Standing there in front of this object she so despises, she recalls her childhood–when her parents, father Alex (Adil) and her mother Lisa (Lisa), her brother Kabir and their pet Rambo were so blissed out. But she also vividly remembers how things took a turn for the worse, when their dad brought home a `haunted’ mirror. Egged on by the resident ghost in the mirror Ana(Madalina)her father actually shoots her mother. In turn, her brother shoots her father. Quite naturally their lives are torn asunder. Kabir is committed to psychiatric care. Natasha herself is left fending for herself.
‘Dobaara’ revolves around a mirror that is haunted. It has the power to manipulate your mind even before you release it. And this isn’t the first time the mirror is doing this, as it has ruined people’s lives before and it is all set to do it again. You could do everything in your power to destroy this mirror, but it shines in playing with your mind. And even if you want to, you can’t destroy it.
The Best part of the Film is its Direction.

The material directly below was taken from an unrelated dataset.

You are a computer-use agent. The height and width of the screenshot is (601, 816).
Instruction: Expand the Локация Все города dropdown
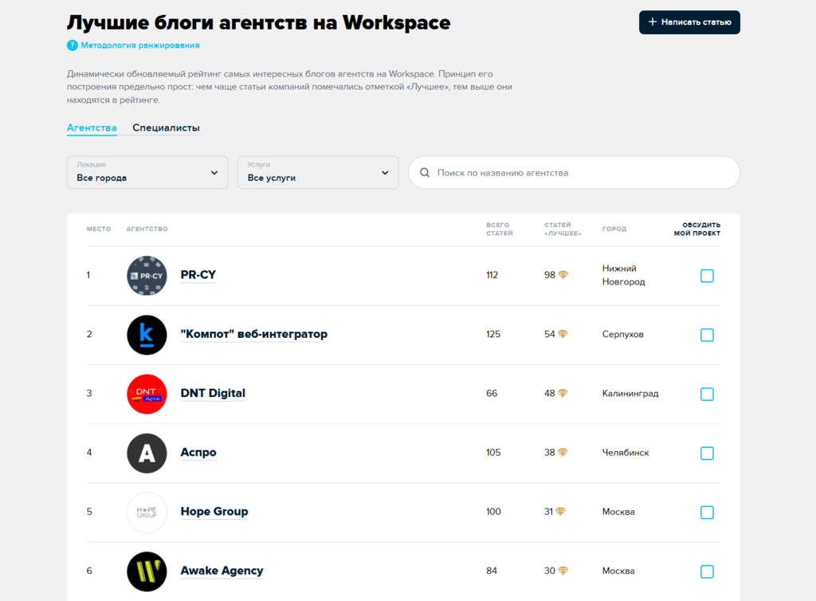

Prawaal Raman is certainly one of the most underrated directors of our times. Handling a subject of a possessed mirror by keeping the thriller element alive till the last frame isn’t an easy job. The treatment of the film is its USP. Though it’s an official remake, Prawaal makes it look like a completely fresh film. The pace of the screenplay is a little sloppy especially in the first half (which is the only drawback of the film) but the second half will keep you glued till the climax.
It seems the horror genre is almost extinct in Bollywood but Dobaara is surely a game changer but aren’t all Prawaal Raman’s films like that? They are different from ther run-of-the-mill ones. It is very important for a director to have a unique vision towards a genre and he does justice to it each time.